Tip 2: Listen to your readers and respond accordingly.
Tip 3: Make it an experience. News apps need to “sing.” They
need to be as beautiful as the stories they deliver. We need to
make it worth our users' time.
Tip 4: Beware of phrases like "click here." The mouse is
dead! You now have voice recognition and touch screens.
Users who see "click here" on your touch-screen device are
insulted.
18. AND STILL MORE MOBILE
Joey Marburger - mobile design director at
Washington Post
SIMPLIFY!!! It's his mantra (and also Apple's).

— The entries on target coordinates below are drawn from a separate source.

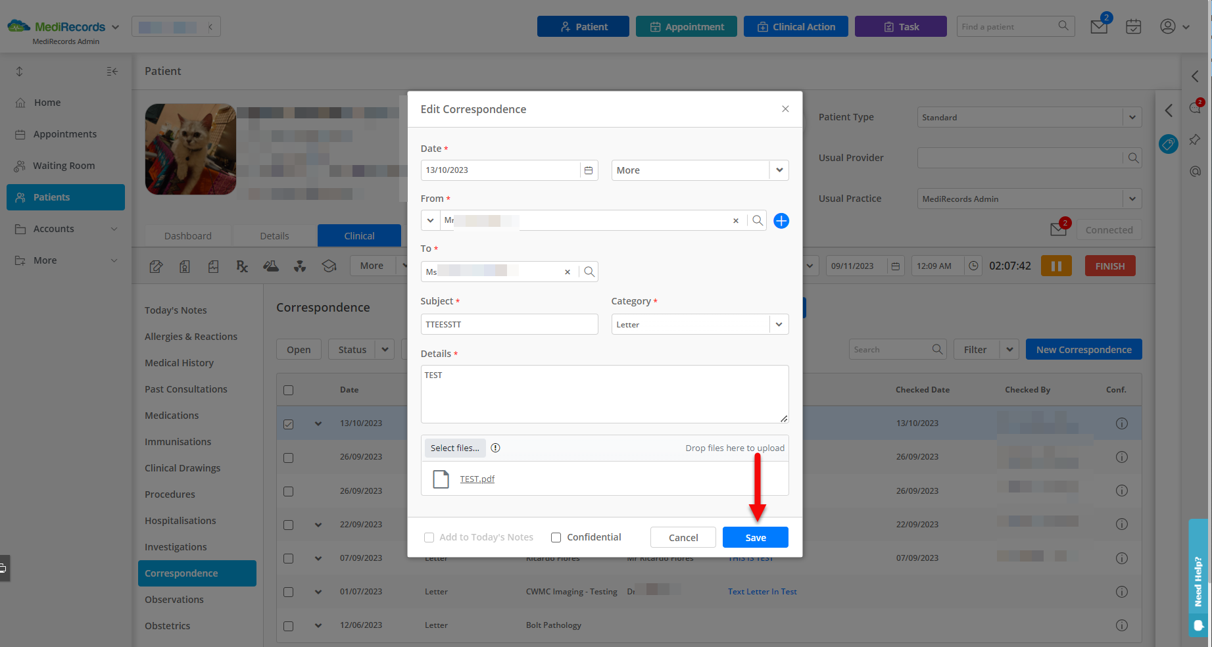Click the blue add sender plus icon
This screenshot has height=647, width=1212.
pos(781,221)
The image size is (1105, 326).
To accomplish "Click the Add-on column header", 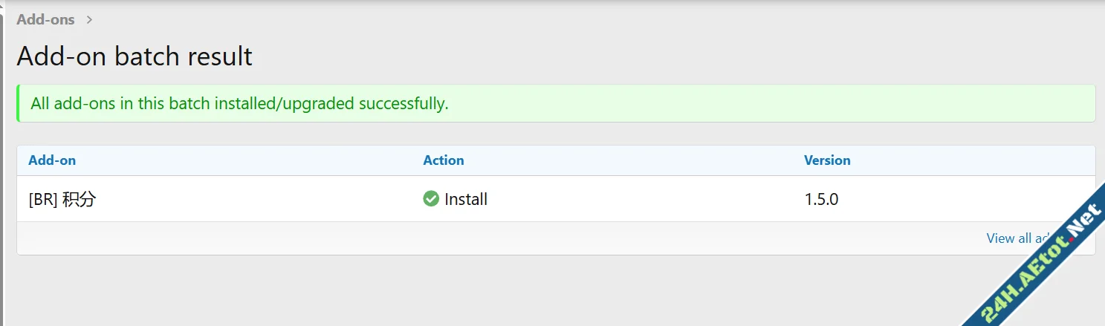I will point(52,160).
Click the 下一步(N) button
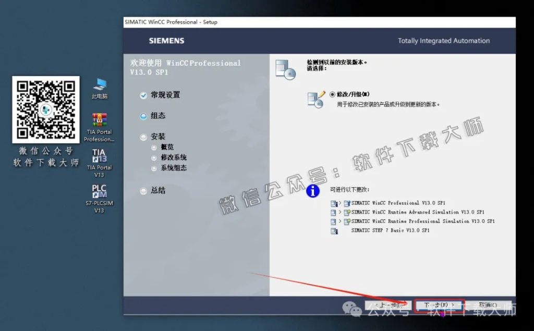This screenshot has height=331, width=534. 438,305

You're competing for people's time, so you don't want
anything to be taxing. Let’s create experiences that are worth
people’s time. Speed leads to satisfaction. People remember
if something took a lot of time.
Good apps in his opinion:
- Summly - simple design, focuses on content
- FourSquare started out very simple and clean and slowly did
progressive enhancements to keep their users happy
- Rise - an alarm clock, cool, simple design. You want to wake
up and be happy. Very gesture-based (you can shake it and it
snoozes)
User experience: 37 % think mobile sites are difficult to
navigate (which can translate to thousands of people in your
user base. Not a number to be overlooked)
Responsive Web design is not a mobile strategy.